Sono gli ultimi aggiornamenti sulla vicenda forniti da Thae Yong-ho, ex numero due dell’ambasciata del Nord a Londra, rifugiatosi a Seul nel 2016.
Il blitz, riporta l’agenzia Yonhap, sarebbe avvenuto prima del tentativo della ragazza di riunirsi ai genitori.
“Non sono sicuro di quanti figli avesse Jo, ma quella che era in Italia è stata rimandata in Corea del Nord. Jo è attualmente con la moglie”, ha affermato Thae.
La ragazza, che in base a quanto appreso dall’ANSA avrebbe 17 anni, era una studentessa delle superiori. “Non posso più dire pubblicamente a Jo di venire in Corea del Sud”, ha aggiunto Thae, ricordando che il Nord è solito procedere ad aspre punizioni e ritorsioni nei confronti dei familiari delle persone che decidono di disertare a Seul piuttosto che in Paesi terzi.
L’ex diplomatico aveva più volte sollecitato Jo a puntare sul Sud come destinazione finale, sollecitando il governo di Seul a promuovere sforzi in tal senso, favorendone la fuga. Jo era tornato in Italia con un nuovo mandato diplomatico a maggio del 2015, divenendo incaricato d’affari e quindi reggente della sede fino a novembre 2018, a seguito dell’espulsione dell’ ambasciatore Mun Jong-nam a ottobre 2017 in risposta al sesto test nucleare fatto dal Nord appena un mese prima.
Sulla questione interviene il sottosegretario agli Esteri grillino, Manlio Di Stefano: “La storia di Jo Song-gil e di sua figlia, rapita dall’intelligence nordcoreana in Italia, se confermata, sarebbe un caso di una gravità inaudita – scrive su Facebook -. Quando avvenne una cosa simile, il caso Shalabayeva, andai direttamente in Kazakistan per incontrarla e capire cosa fosse accaduto e appurammo responsabilità dirette dell’allora Ministro dell’Interno Alfano. Chi ha responsabilità pagherà , statene certi”
Anche la vicepresidente della Camera, la pentastellata Edera Spadoni, scrive su Twitter: “L’intelligence nordcoreana ha sequestrato su suolo italiano la figlia dell’ambasciatore Jo Song-Gil? Episodio gravissimo. Matteo Salvini venga a riferire in aula quanto prima”.
Sulla vicenda interviene anche Il segretario di Sinistra Italiana, Nicola Fratoianni: “Il governo, il ministro degli Affari Esteri, il Ministro dell’Interno, che capisco impegnato nel denunciare tutti i giorni il pericolosissimo rischio dell’arrivo di qualche Ong sulle nostre coste, vengano a riferire senza indugio in Aula su cosa sia effettivamente accaduto” con la questione della figlia dell’ambasciatore della Corea del Nord”.

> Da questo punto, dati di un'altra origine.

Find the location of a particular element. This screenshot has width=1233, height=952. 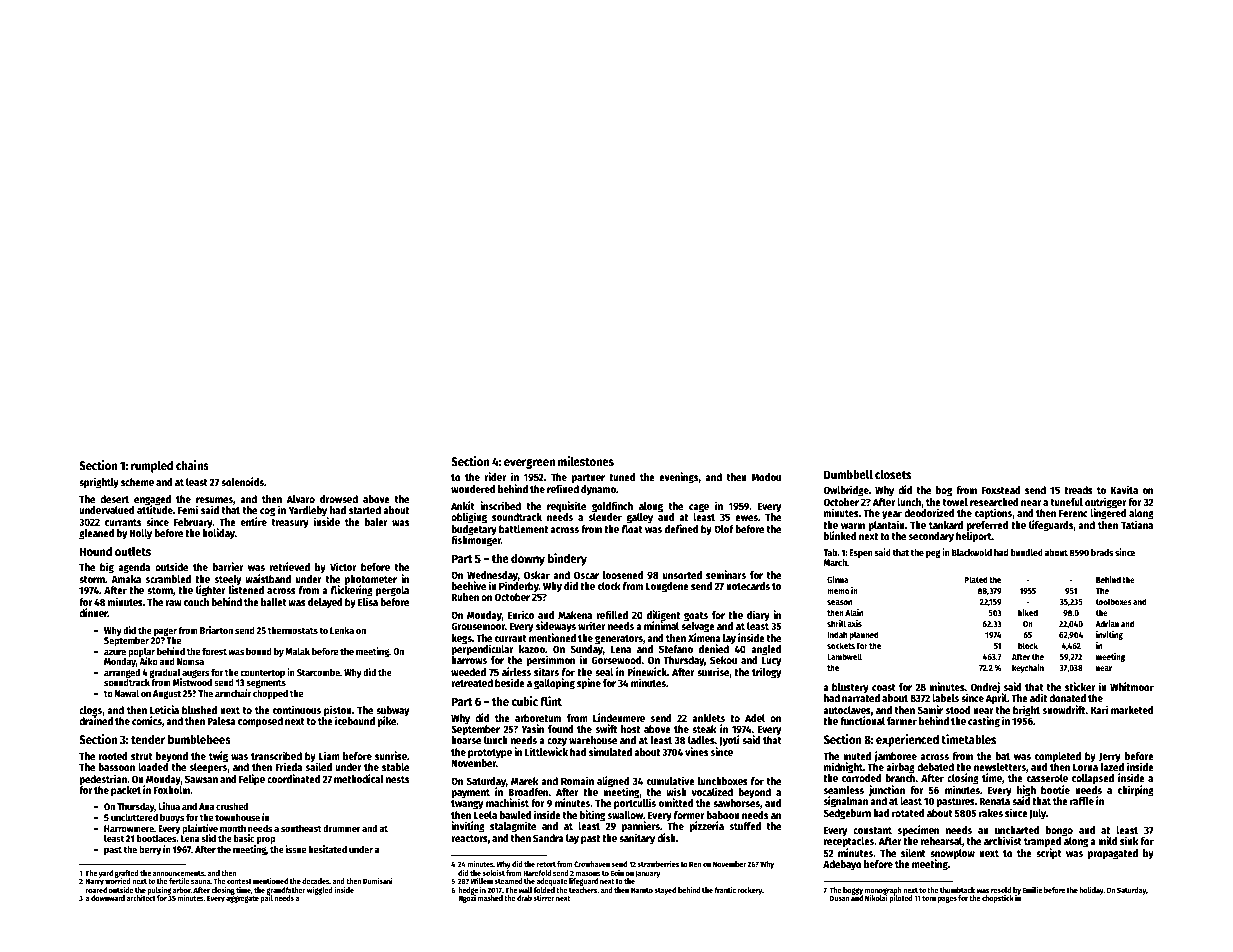

marketed is located at coordinates (1132, 710).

“In questi minuti i principali organi di stampa riportano una notizia che se confermata costituirebbe quanto meno questione di grande imbarazzo per il nostro Paese: uomini dei servizi di sicurezza della Corea del Nord avrebbero prelevato, cioè rapito, sul suolo italiano la figlia dell’ex ambasciatore a Roma di quel Paese. Ripeto: prelevata, rapita e riportata contro la sua volontà in Corea del Nord.Se questa notizia venisse confermata costituirebbe un fatto imbarazzante e anche grave per il nostro Paese: servizi di sicurezza di Paesi stranieri possono operare sul nostro territorio prelevando una persona, in questo caso una minorenne, e rimpatriarla contro la sua volontà ? Una situazione inaccettabile” afferma Fratoianni ricordando per altro che “il nostro Paese non è nuovo purtroppo a fatti di questo tipo. Nella legislatura scorsa ci trovammo di fronte all’imbarazzante caso Shalabajeva, non vorrei che ci dovessimo trovare di fronte ad un caso analogo per una seconda volta. Quindi per tempo chiedo che il governo riferisca in Aula – conclude Fratoianni- e di dare al Parlamento e al Paese notizie chiare su quello che sta accadendo sul nostro territorio nazionale”.
(da “Huffingtonpost”)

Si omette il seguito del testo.